= DATASET RECORDS =
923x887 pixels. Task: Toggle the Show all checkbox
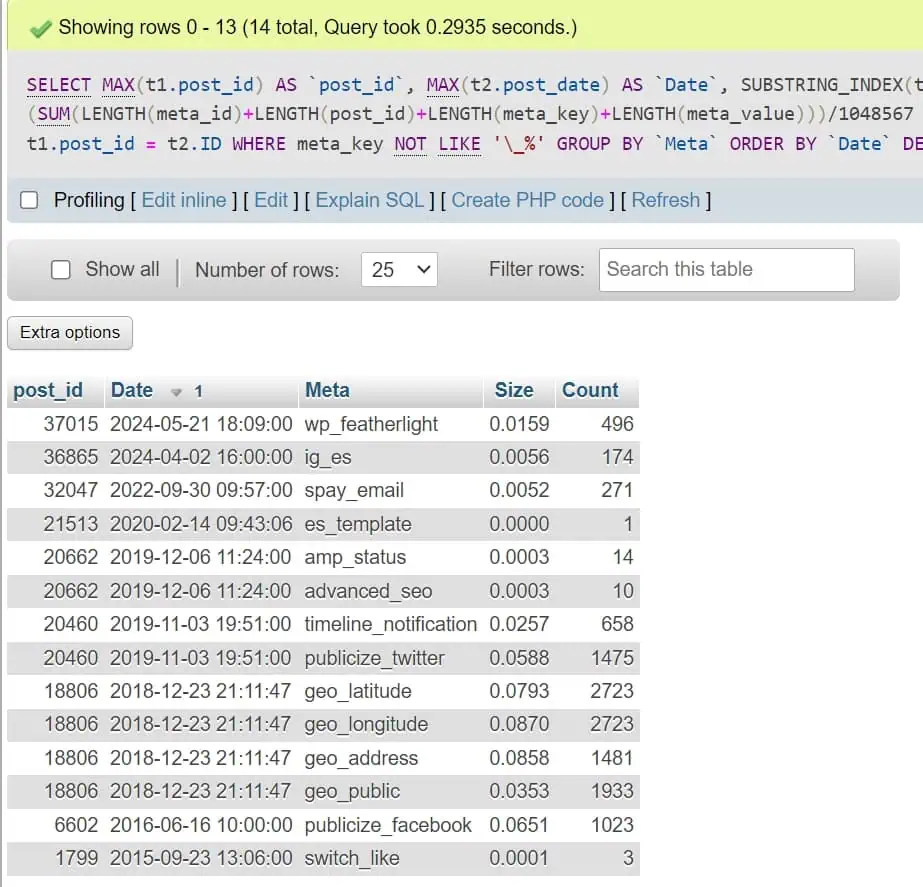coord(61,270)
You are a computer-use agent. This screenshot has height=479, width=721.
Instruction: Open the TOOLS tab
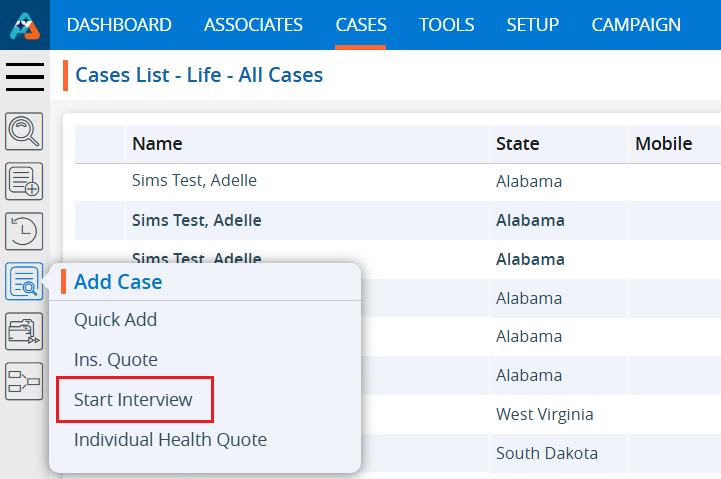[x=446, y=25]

--

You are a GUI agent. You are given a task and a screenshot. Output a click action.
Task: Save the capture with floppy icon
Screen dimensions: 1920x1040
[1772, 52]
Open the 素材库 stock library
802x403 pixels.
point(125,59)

= WHAT YOU ARE ASKED TO DO =
Go through the data above and copy each line in which "screenshot" appears.

= WORKED SOLUTION =
You are a computer-use agent. This screenshot has height=479, width=721.
You are a GUI agent. You are given a task and a screenshot. Output a click action.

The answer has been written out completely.